Au Colombus Dispatch de l'Ohio, le journaliste Jack Torry le décrit comme « un homme typique du Mid-West, un conservateur qui s'oppose à tout ce qui est nouveaux impôts, nouvelles réglementations, et entrave à la liberté des entreprises ». Chef d'entreprise lui-même, « il vient d'un monde très différent de celui d'Obama ». En même temps, « il est beaucoup plus pragmatique que des conservateurs comme Newt Gingrich ou Sarah Palin ; ce qui lui importe, c'est d'arriver à un résultat ». Et ce sens du réalisme, il le partage avec le président. Sans compter que tous deux pratiquent le golf...

Climat belliqueux

En attendant que les deux hommes puissent mettre à profit quelques points communs pour forger, peut-être, des compromis, la nouvelle majorité républicaine de la chambre se montre prête à en découdre. Elle est arrivée à Washington en entonnant des slogans belliqueux, comme si elle ne voulait pas perdre une minute pour attaquer. Elle va se hâter, par exemple, de voter l'abrogation de la très emblématique réforme du système de santé. De façon très symbolique, puisqu'elle sait que sa démarche est vouée à l'échec face à un sénat encore à majorité démocrate, et surtout à un président qui dispose de l'arme du veto.

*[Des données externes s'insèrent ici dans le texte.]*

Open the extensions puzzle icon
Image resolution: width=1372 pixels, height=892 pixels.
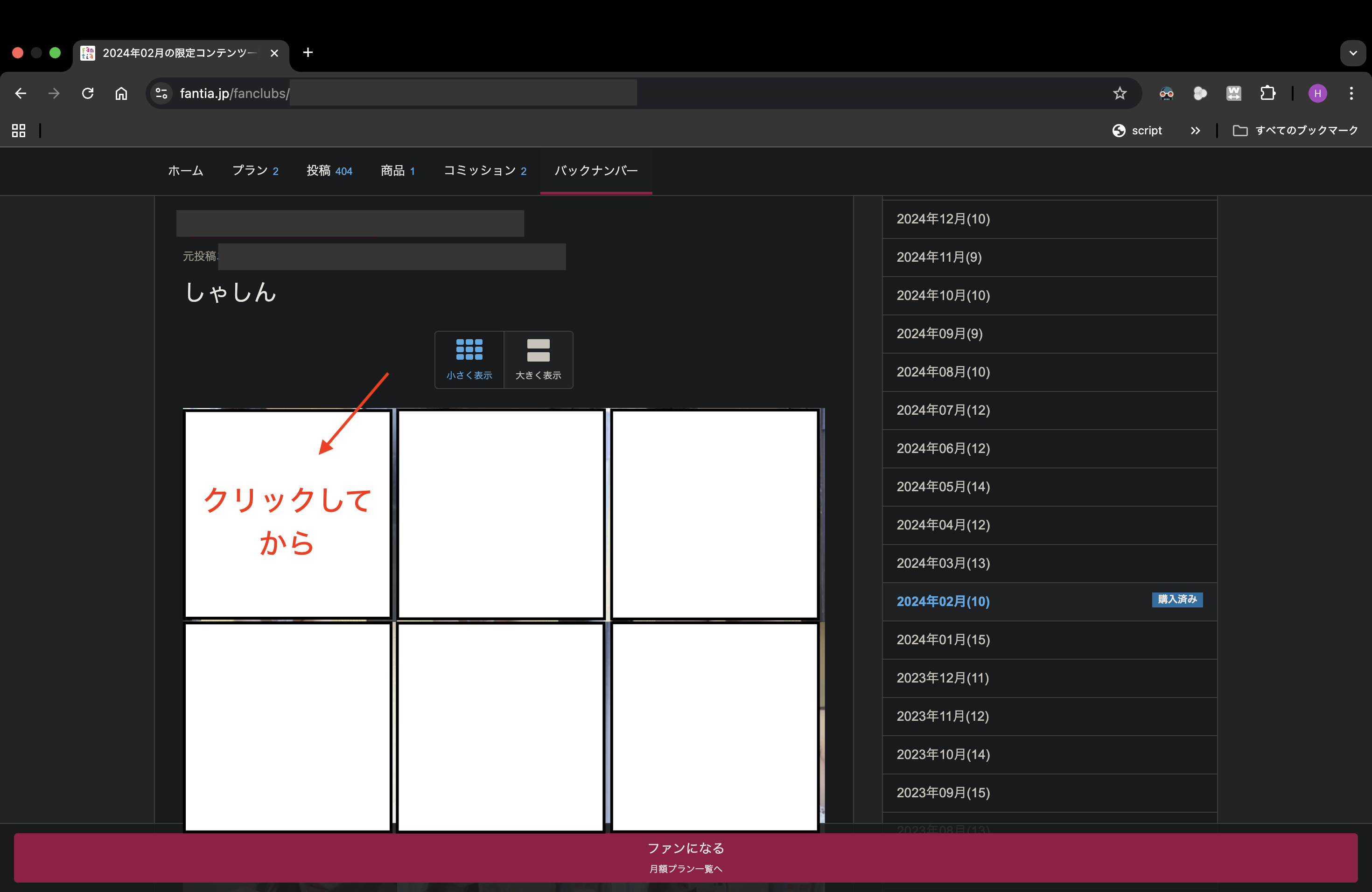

Mais comme le souligne Charlotte Lepri, spécialiste des Etats-Unis à l'IRIS (Institut des relations internationales et stratégiques), c'est aussi une question d'entrée en scène. « On est au tout début d'un match ; il faut montrer ses forces et qu'on est en ordre de bataille », explique-t-elle. Une majorité parlementaire dispose de nombreux atouts aux Etats-Unis, dont les Républicains vont pouvoir user, notamment des pouvoirs budgétaires, ainsi que la présidence de commissions très puissantes. Charlotte Lepri cite « la commission chargée du contrôle, de l'"oversight", qui mène des enquêtes avec l'objectif, en période de cohabitation, d'embarrasser l'administration en place », en citant à comparaître sur des thèmes tels que les dépenses publiques ou la corruption en Afghanistan, les hauts fonctionnaires du gouvernement.

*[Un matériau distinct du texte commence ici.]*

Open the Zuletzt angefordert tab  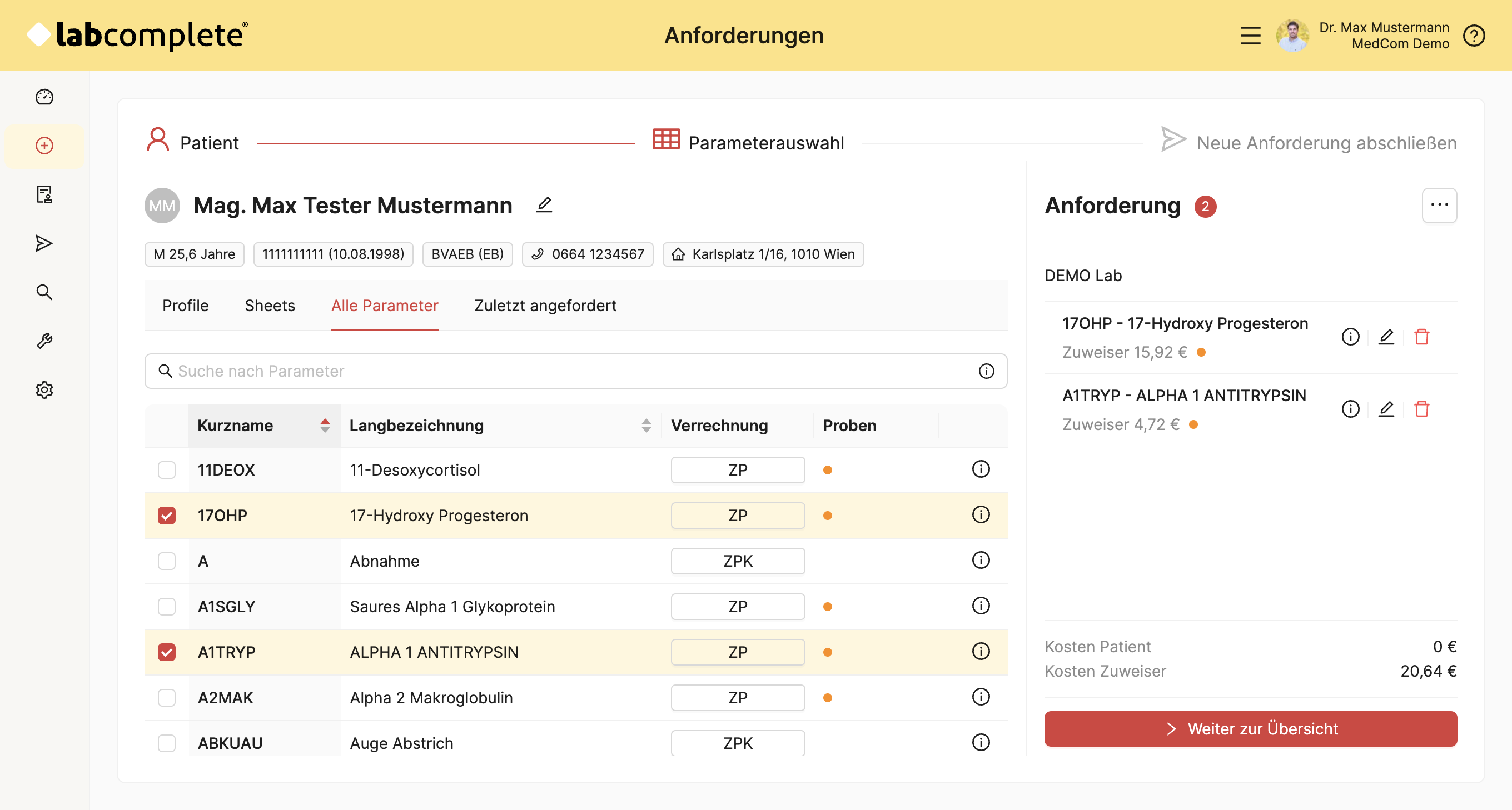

Tea Party contre establishment

Ce climat de confrontation sera-t-il durable? C'est ce que pourrait laisser croire l'existence au sein du groupe parlementaire républicain d'un courant Tea Party, ultraconservateur. Mais justement ; d'après Françoise Coste, professeur de civilisation américaine à l'Université de Toulouse, « cette évolution va surtout dépendre des Républicains non Tea Party. La clé réside dans les divisions internes au parti, entre, d'un côté, l'establishment, des conservateurs certes, mais expérimentés, comprenant comment marche Washington, habitués au réalisme de la politique étrangère par exemple ; et de l'autre les nouveaux élus Tea Party, beaucoup plus extrémistes, sans aucune expérience, pas même celle d'un mandat électif local, et qui ignorent tout du fonctionnement interne de Washington et se désintéressent de l'international. Et il n'est pas du tout dit, ajoute Françoise Coste, que ces deux factions vont s'entendre... »

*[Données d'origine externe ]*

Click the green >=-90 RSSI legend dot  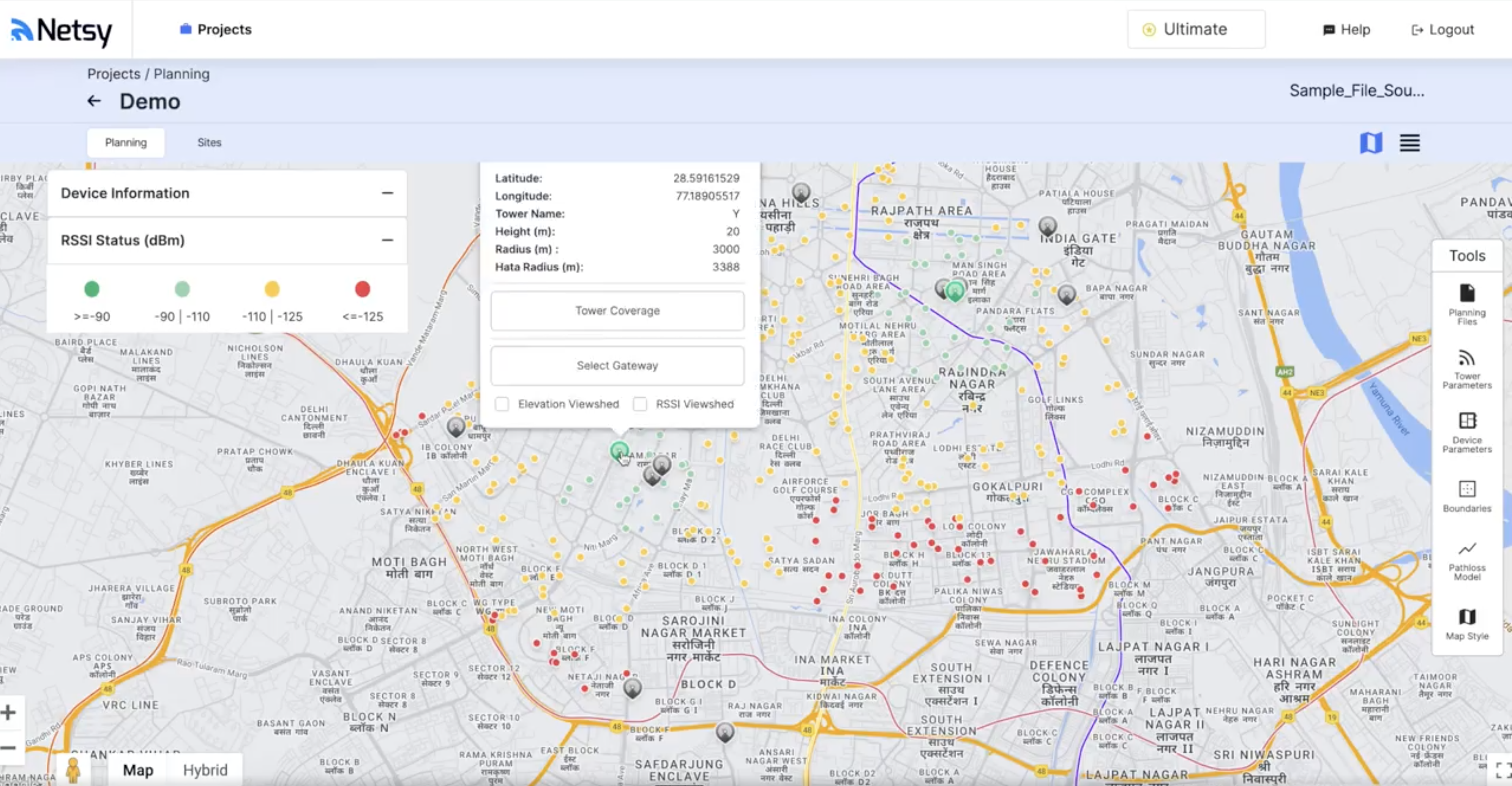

Beaucoup d'incertitudes demeurent donc, malgré le discours martial des nouveaux maîtres de la chambre des Représentants. Les républicains pourraient tout de même être tentés par des compromis, s'ils veulent en tout cas afficher un bilan, au moins économique, d'ici deux ans. Mais leur objectif ultime, et ils ne s'en cachent pas, reste de barrer la route de Barack Obama vers un second mandat.